→ ABOUT THIS EXERCISE
Every entry below must be copied exactly, with nothing left out.

Stored data entries:
══════

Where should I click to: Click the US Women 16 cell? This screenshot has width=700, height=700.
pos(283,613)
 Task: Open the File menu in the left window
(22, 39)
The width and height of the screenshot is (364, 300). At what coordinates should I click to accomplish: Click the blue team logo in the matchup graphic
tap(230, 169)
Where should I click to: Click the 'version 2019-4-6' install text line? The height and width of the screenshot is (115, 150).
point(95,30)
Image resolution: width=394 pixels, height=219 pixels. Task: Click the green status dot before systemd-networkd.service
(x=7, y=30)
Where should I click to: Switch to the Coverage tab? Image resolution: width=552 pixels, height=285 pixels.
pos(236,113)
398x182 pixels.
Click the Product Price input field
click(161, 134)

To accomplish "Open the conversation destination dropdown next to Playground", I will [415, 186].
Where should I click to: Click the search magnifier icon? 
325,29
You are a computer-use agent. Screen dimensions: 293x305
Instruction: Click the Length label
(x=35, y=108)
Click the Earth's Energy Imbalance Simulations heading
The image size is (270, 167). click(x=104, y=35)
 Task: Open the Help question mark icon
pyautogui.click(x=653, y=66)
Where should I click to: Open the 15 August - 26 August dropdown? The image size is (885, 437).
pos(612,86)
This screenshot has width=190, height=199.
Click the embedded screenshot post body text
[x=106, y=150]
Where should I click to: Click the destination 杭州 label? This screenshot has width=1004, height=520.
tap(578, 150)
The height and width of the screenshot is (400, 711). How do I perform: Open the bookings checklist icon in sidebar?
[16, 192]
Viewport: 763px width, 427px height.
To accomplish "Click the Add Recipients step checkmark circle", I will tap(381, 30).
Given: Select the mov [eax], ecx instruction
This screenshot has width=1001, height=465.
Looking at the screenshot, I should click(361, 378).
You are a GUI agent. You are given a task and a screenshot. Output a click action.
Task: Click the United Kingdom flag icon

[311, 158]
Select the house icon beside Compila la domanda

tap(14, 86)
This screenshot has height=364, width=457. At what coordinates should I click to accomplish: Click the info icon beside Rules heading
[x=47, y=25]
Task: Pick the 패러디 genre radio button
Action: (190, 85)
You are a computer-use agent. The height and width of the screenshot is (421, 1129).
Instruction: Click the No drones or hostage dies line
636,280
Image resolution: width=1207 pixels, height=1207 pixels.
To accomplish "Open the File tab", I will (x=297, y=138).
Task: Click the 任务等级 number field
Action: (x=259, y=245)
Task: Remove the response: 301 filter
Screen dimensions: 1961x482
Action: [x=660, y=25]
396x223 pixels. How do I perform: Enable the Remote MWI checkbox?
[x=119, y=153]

══════

→ ANSWER TO THIS TASK
Where should I click to: Click the US Women 16 cell? This screenshot has width=700, height=700.
pos(283,613)
 Task: Open the File menu in the left window
(22, 39)
The width and height of the screenshot is (364, 300). At what coordinates should I click to accomplish: Click the blue team logo in the matchup graphic
tap(230, 169)
Where should I click to: Click the 'version 2019-4-6' install text line? The height and width of the screenshot is (115, 150).
point(95,30)
Image resolution: width=394 pixels, height=219 pixels. Task: Click the green status dot before systemd-networkd.service
(x=7, y=30)
Where should I click to: Switch to the Coverage tab? Image resolution: width=552 pixels, height=285 pixels.
pos(236,113)
398x182 pixels.
Click the Product Price input field
click(161, 134)

To accomplish "Open the conversation destination dropdown next to Playground", I will [415, 186].
Where should I click to: Click the search magnifier icon? 
325,29
You are a computer-use agent. Screen dimensions: 293x305
Instruction: Click the Length label
(x=35, y=108)
Click the Earth's Energy Imbalance Simulations heading
The image size is (270, 167). click(x=104, y=35)
 Task: Open the Help question mark icon
pyautogui.click(x=653, y=66)
Where should I click to: Open the 15 August - 26 August dropdown? The image size is (885, 437).
pos(612,86)
This screenshot has width=190, height=199.
Click the embedded screenshot post body text
[x=106, y=150]
Where should I click to: Click the destination 杭州 label? This screenshot has width=1004, height=520.
tap(578, 150)
The height and width of the screenshot is (400, 711). How do I perform: Open the bookings checklist icon in sidebar?
[16, 192]
Viewport: 763px width, 427px height.
To accomplish "Click the Add Recipients step checkmark circle", I will tap(381, 30).
Given: Select the mov [eax], ecx instruction
This screenshot has width=1001, height=465.
Looking at the screenshot, I should click(361, 378).
You are a GUI agent. You are given a task and a screenshot. Output a click action.
Task: Click the United Kingdom flag icon

[311, 158]
Select the house icon beside Compila la domanda

tap(14, 86)
This screenshot has height=364, width=457. At what coordinates should I click to accomplish: Click the info icon beside Rules heading
[x=47, y=25]
Task: Pick the 패러디 genre radio button
Action: (190, 85)
You are a computer-use agent. The height and width of the screenshot is (421, 1129).
Instruction: Click the No drones or hostage dies line
636,280
Image resolution: width=1207 pixels, height=1207 pixels.
To accomplish "Open the File tab", I will (x=297, y=138).
Task: Click the 任务等级 number field
Action: (x=259, y=245)
Task: Remove the response: 301 filter
Screen dimensions: 1961x482
Action: [x=660, y=25]
396x223 pixels. How do I perform: Enable the Remote MWI checkbox?
[x=119, y=153]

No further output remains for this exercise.